Central Bus station in Colombo, Sri Lanka

The Central Bus Stand (CBS) is the main long-distance bus station in Colombo, Sri Lanka. Located in Pettah, it is owned and run by the Sri Lanka Transport Board (SLTB). It connects Colombo to all nine provinces of the country.

== History ==
The station opened in 1964 to bring all of the city's different bus services together in one place.

===Bombing in 1987===

On 21 April 1987, during the Sri Lankan Civil War, a car bomb exploded at the station. The attack killed over 113 people and injured many others.

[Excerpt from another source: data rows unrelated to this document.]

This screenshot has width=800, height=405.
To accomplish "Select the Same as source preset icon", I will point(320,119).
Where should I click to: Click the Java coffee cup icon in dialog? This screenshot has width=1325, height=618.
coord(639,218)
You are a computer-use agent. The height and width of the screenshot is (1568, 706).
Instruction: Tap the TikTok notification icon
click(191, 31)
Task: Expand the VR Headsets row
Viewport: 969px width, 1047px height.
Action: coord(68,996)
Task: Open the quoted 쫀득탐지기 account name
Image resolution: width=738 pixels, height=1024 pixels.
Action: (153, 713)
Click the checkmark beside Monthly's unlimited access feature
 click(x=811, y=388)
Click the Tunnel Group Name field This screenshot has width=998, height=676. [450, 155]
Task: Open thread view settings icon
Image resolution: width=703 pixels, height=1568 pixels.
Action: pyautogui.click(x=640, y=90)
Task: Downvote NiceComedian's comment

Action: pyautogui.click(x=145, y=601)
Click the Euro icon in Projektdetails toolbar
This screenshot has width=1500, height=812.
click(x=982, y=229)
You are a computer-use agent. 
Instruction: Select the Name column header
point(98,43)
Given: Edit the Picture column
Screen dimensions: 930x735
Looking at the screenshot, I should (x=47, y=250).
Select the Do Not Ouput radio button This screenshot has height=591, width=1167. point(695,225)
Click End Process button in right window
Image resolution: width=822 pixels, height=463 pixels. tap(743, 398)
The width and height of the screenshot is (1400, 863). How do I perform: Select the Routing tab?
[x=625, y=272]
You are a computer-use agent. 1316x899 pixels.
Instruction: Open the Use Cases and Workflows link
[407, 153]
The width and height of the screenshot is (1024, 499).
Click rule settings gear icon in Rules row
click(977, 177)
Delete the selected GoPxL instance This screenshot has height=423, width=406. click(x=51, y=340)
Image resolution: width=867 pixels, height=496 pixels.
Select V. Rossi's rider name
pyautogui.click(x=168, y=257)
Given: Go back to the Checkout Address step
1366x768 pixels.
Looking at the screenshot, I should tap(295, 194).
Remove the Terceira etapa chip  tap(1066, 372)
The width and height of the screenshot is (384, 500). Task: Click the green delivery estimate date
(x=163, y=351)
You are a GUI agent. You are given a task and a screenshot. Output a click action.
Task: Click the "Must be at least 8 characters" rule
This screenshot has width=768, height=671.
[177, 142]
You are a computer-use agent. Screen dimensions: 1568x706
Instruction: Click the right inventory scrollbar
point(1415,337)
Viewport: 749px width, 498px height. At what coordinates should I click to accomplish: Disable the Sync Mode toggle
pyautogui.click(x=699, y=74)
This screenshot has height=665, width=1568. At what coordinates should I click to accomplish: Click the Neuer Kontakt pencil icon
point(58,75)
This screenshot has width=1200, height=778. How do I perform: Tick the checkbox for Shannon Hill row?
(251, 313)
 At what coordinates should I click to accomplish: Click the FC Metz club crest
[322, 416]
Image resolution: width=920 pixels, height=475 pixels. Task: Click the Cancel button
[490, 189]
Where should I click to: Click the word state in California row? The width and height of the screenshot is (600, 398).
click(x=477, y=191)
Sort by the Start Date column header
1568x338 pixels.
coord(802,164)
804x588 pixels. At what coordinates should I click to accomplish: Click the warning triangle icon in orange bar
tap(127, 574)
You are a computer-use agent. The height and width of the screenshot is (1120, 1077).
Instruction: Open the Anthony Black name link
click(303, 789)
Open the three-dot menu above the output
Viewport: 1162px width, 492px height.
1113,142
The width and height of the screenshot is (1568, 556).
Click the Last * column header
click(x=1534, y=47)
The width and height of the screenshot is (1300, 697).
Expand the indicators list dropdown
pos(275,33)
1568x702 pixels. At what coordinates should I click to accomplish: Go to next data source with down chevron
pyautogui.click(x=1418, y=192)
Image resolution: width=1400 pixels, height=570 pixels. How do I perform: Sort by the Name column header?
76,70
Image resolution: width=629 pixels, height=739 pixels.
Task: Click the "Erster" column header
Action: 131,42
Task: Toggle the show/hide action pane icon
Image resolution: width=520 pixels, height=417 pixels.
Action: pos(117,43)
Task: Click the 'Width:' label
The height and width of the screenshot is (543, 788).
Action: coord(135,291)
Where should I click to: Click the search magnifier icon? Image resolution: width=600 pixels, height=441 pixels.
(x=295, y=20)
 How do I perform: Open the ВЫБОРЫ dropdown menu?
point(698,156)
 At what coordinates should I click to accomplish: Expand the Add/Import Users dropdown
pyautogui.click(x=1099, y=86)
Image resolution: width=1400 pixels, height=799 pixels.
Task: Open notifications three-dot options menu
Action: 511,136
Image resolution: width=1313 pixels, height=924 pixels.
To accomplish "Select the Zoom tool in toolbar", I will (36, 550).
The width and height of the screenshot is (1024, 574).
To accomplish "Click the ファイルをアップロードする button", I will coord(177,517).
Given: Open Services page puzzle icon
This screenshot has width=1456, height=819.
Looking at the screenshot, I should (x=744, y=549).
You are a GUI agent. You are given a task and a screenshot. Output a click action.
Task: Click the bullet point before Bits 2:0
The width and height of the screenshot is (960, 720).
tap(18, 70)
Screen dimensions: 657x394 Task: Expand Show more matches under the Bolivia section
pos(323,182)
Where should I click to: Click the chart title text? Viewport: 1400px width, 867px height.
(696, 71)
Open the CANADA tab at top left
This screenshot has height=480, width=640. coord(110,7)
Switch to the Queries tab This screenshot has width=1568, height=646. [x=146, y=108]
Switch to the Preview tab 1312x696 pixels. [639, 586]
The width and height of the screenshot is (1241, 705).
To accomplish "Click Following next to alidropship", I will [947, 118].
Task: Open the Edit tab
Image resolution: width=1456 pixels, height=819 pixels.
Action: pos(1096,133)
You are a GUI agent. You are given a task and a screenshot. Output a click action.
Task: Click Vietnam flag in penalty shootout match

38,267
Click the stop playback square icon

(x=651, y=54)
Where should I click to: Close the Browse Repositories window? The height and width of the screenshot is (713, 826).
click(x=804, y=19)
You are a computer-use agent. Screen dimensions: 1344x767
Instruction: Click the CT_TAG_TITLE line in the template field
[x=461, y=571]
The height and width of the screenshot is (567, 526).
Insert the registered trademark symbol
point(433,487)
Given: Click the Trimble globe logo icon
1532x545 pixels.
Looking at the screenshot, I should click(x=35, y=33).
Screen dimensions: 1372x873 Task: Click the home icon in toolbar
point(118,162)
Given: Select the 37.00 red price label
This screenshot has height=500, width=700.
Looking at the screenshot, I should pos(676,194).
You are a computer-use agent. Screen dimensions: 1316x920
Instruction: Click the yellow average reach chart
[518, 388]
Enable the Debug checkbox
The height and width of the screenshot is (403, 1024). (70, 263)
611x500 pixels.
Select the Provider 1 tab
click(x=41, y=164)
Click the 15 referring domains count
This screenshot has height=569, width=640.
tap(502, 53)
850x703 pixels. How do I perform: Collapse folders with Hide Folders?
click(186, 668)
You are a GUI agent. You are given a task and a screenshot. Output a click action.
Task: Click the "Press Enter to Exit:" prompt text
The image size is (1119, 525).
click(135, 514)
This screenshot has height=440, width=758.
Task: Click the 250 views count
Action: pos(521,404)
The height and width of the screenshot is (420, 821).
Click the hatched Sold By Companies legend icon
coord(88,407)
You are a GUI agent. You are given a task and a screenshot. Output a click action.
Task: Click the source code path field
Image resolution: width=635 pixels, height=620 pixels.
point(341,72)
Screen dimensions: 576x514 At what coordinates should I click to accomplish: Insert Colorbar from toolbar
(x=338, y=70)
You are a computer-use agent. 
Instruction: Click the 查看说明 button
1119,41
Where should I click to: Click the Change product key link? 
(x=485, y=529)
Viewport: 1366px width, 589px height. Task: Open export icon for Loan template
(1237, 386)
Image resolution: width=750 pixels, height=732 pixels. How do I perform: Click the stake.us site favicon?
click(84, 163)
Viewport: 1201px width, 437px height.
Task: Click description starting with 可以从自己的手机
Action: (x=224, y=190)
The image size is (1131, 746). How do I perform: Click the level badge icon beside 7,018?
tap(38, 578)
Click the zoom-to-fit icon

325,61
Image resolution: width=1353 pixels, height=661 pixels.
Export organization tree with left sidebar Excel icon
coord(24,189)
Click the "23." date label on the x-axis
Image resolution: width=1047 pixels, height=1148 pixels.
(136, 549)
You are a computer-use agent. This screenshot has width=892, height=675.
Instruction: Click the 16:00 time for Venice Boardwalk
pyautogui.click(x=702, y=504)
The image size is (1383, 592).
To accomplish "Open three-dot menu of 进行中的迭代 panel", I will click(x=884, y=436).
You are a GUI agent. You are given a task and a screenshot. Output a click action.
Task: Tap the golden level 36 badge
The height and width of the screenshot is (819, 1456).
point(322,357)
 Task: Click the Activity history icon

===Renovations in 2025–26===
On 15 September 2025, President Anura Kumara Dissanayake started a major renovation project as part of the "Clean Sri Lanka" programme. The upgrade cost around Rs. 550 million and was carried out by the Sri Lanka Air Force. The project modernized the old buildings and improved facilities for passengers. The station reopened on 8 April 2026.

== Facilities ==
The station has two main buildings:
- First Building: The ground floor handles bus arrivals and departures. The first floor has rest areas for drivers and conductors. The second floor holds administrative offices, a conference hall, and storage rooms.
- Second Building: The ground floor has shops. The first floor has public toilets and waiting areas. The second floor includes separate rest areas for visiting schoolboys and schoolgirls. It also has an information center for bus, train, and flight updates.

== Operations ==
The station is open 24 hours a day and mainly runs state-owned (SLTB) buses. Private long-distance buses use the nearby Bastian Mawatha Bus Station. The station operates standard routes, as well as student services ("Sisu Seriya"), rural services ("Gemi Seriya"), and night services ("Nisi Sariya").

Main routes from the station include:
- Northern Route: Jaffna, Vavuniya, and Kilinochchi.
- Central Route: Kandy, Nuwara Eliya, and Badulla.
- Southern Route: Galle, Matara, and Kataragama.
- Eastern Route: Trincomalee, Batticaloa, and Ampara.

== Connectivity ==
The station is on Olcott Mawatha, right next to the Colombo Fort Railway Station, making it easy to change between trains and buses. It is also close to the Gunasinghepura and Bastian Mawatha bus terminals for private bus transfers.